Swim – 28:41 – 28th in age group (last year 32:50 – 58th in age group)
Just like last year, the ocean looked pretty flat, with a few gentle rollers. And just like last year it was a bash and crash, up wave, down trough, salt-water gargle to the first buoy. Then an undulating meander parallel to the beach, before blasting back to shore with the surf behind us. Drafting was nigh impossible as the currents swept people left and right. I started slowly, cautiously, uncertain how the headcold would affect my ability to breathe. I looked around before diving under the first wave and there was no-one behind me – I was in last place with 100 from my age group in front! I took it easy the first 3/4 and then went all out as we turned the last buoy for home. I hit the shore with my heart in my ears and a pleasing time on the clock. It turned out I had passed 73 of those 100 people in the swim (which is remarkable because I am a crap swimmer)!!
T1 – 1:57
I couldn’t get my wetsuit off, could I? I was the idiot hopping around with the stupid thing knotted around my legs. This is one of those times when it pays to stay calm and deliberate – once you get the wetsuit bunched up, it’s near impossible to get over your heel!
Bike – 58:03 – 12th in age group (last year 1:03:49 – 42nd in age group)
I’m a bit disappointed in my bike. The time is OK, but it wasn’t the ride I’d been planning.
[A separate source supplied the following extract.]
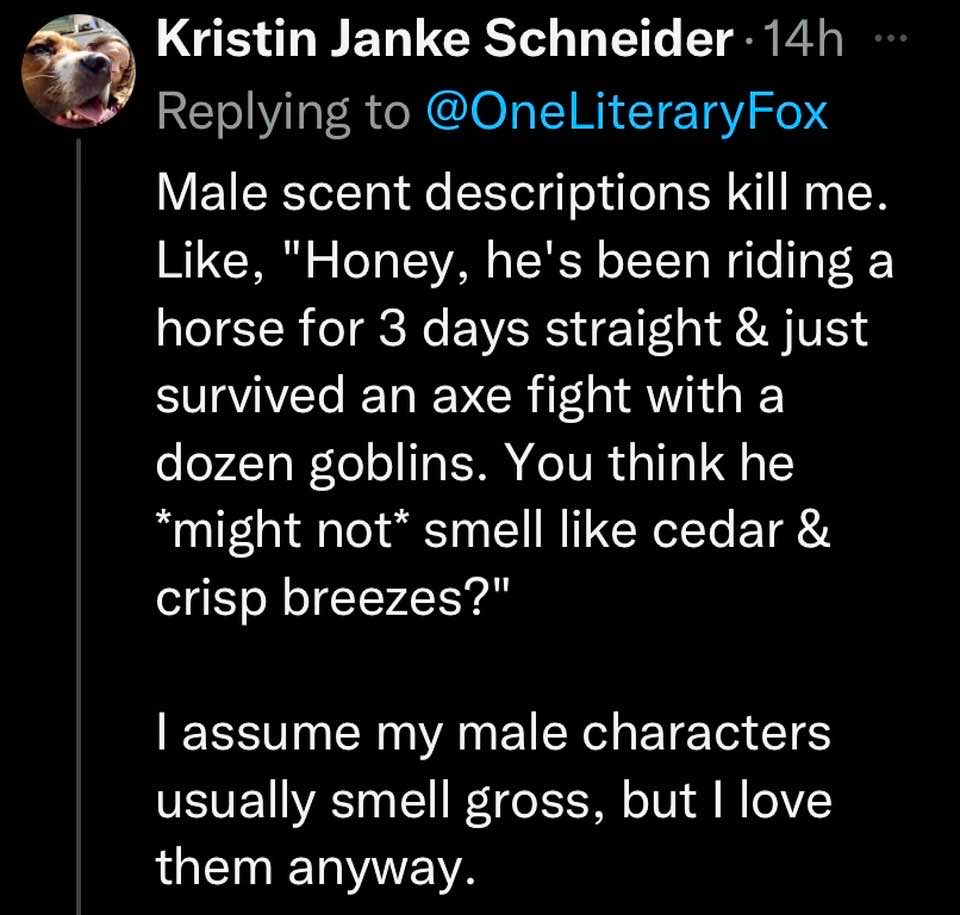Visit the @OneLiteraryFox mention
As the year progressed and my riding got stronger, I’d worked out that I should be able to hold 260-270W; I ended up only holding 242W. The course is hilly with a few intersections early on, so there are surges that push your heart-rate up. In hindsight, I never quite recovered from the swim, and it wasn’t until I got my heart-rate down, after 15 mins, that I was able to settle into a steady pace on the aerobars.
But then, 5 mins later, I got a repeat of the stabbing stitch I’d felt at Luke Harrop two weeks ago. The pain was right in my stomach, where it gets squashed up while I’m bent over the aero bars. I had to ease right off and sit up. I watched people move ahead. Oh well, nice day for a ride! It was almost 15 mins before I could start racing again, and by then the ride was more than half over.
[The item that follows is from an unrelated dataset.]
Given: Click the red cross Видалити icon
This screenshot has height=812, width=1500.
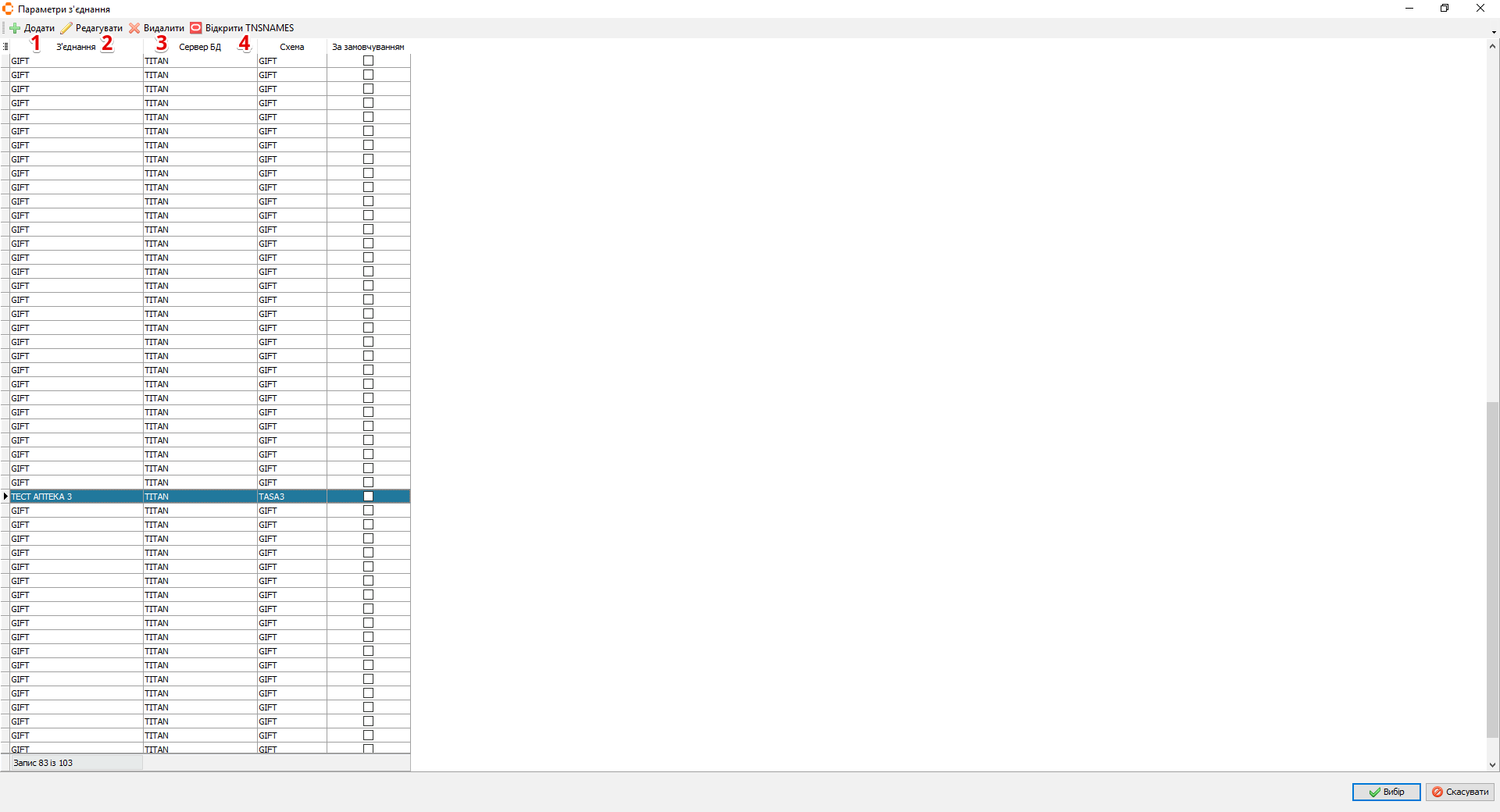Looking at the screenshot, I should click(x=134, y=28).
On the upside, I was able to finish very strongly and gain quite a few places back. But I need to get that bike stitch under control. I’ve never had it in training. I think I need to practice some hard aerobar rides, particularly after a hard swim!
T2 – 1:36
Run – 40:58 – 11th in age group (last year 41:36 – 9th in age group)
After a 3km TT last week at 3:39min/km, I thought I’d be able to start the run steady at 4:10-4:15 pace, and then close faster in the second half. Within a kilometre, that plan was out the window as my chest tightened and I struggled to suck in enough air. My legs were bounding along quite happily – surging freely to pass people – but upstairs I was suffocating and unable to hold the pace. It slowly dropped off. By the third of four laps I was down to 4:30min/km and inevitably another side-stitch set in. For the last lap I was able to dig deep: it was my quickest, but I was a long, LONG time in the recovery tent, trying to get my breath back!
Final Time – 2:11:17 – 10th place in age group (last year 2:18:16 – 26th in age group)
I’m elated with a 2:11! Even though the course was short, I performed far above my expectations. I know that, if I can get to the start line healthy, there’s a few more minutes I can whittle off. And the best thing about not being able to flog the run? The next day my legs felt fine and I was out playing soccer in the park with the kids!
Well, that’s the end of my triathlon plans for the season. My focus now switches over to running, with the Gold Coast Half Marathon in 8 weeks and the lure of some trail runs after that. I feel that I haven’t been able to take advantage of my good bike form. Maybe another triathlon is on the cards? Port Macquarie 70.3 late October is interesting.
But what more can you say about Byron Bay?! Yet again it turned on a gorgeous day for a race. The kids played in the park, climbed trees, and cheered us as we ran past. Then we all went down the beach for a post race swim and bodysurf.
Is there a better race around?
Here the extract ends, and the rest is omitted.